A highly sophisticated or "politically aware" voter is more able and inclined to think and vote based upon complex information about candidates in an election. Moderately sophisticated voters seek out a modest amount of political information and make some effort to relate it to what they know about political parties and their own interests. The least sophisticated voters only learn about candidates passively, when the candidates reach out to them through television, radio, and other media, and these voters do little to process the information they receive. Using data on political ideology and involvement and the category definitions presented above, roughly a third of voters fall into each of these three categories.[57]

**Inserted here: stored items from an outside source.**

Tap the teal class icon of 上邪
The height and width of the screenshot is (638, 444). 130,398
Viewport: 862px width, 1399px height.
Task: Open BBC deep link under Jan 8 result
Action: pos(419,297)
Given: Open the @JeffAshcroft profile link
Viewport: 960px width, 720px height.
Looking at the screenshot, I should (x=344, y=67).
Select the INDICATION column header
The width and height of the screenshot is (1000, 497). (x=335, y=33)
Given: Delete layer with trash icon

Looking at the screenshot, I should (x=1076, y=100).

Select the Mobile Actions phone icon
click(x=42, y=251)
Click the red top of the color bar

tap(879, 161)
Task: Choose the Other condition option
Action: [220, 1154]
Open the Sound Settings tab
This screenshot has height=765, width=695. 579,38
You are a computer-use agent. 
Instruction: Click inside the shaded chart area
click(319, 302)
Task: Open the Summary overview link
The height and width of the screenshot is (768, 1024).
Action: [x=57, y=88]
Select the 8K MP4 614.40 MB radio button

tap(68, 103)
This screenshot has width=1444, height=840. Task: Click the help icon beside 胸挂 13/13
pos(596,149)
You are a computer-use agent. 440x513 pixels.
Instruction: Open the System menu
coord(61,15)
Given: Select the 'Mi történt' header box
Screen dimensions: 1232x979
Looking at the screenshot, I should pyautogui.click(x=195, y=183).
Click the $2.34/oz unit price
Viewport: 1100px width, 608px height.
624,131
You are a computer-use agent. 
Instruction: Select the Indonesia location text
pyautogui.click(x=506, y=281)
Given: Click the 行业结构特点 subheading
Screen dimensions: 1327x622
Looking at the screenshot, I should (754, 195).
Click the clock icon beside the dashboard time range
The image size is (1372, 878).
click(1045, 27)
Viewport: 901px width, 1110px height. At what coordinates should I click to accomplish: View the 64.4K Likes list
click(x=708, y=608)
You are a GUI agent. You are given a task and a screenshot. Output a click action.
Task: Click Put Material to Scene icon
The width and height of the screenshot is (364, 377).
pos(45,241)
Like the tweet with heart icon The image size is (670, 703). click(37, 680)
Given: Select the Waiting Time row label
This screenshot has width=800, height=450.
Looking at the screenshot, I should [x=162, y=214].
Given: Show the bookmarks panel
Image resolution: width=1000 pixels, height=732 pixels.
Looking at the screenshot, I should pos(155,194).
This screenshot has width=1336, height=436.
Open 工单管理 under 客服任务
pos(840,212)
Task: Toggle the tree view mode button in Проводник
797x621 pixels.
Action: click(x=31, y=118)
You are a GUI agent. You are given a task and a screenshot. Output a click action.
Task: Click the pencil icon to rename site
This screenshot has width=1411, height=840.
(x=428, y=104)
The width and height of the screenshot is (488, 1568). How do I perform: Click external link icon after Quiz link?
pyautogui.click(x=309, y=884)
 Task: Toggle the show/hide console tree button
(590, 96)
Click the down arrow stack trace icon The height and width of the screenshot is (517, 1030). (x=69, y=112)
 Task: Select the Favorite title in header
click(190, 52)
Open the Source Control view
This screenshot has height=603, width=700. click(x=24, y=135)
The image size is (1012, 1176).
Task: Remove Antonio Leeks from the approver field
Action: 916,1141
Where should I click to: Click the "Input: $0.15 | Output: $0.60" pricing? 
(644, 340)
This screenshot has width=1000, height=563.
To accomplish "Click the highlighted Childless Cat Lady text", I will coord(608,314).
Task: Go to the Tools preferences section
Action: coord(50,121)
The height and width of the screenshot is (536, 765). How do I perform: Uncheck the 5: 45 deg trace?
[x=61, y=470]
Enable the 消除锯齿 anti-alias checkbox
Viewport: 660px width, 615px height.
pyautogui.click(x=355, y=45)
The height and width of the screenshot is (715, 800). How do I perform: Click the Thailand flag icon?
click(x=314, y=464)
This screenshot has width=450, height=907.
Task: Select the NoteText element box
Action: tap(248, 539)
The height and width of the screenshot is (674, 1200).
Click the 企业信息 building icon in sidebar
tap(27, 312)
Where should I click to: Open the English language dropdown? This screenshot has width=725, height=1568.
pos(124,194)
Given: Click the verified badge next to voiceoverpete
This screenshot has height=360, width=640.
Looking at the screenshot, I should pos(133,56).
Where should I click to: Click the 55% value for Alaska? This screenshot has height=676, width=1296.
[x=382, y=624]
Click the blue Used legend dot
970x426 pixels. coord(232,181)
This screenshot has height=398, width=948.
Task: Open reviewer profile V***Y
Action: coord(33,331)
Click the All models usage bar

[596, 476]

How a voter of low or high political sophistication evaluates candidates also depends upon the nature of the campaign itself. In particular, elections vary in the overall intensity of candidates' campaigns and the media coverage of those campaigns. At the high end of the spectrum is the presidential election, to which there is no comparison. Every day for weeks, if not months, voters are pelted in a hailstorm of information and opinion about the presidential candidates. The intensity of the presidential campaign is so great that it saturates the consciousness of even the most reclusive voter, and only a few high-visibility races for governor or the U.S. Senate compare to it in intensity.

Because of its importance and stature, the presidential election has attracted the most attention from scholars of voting. The most influential works on voting have studied presidential elections, and this narrow focus may have caused past research to overgeneralize from the one anomalous election to others.[58]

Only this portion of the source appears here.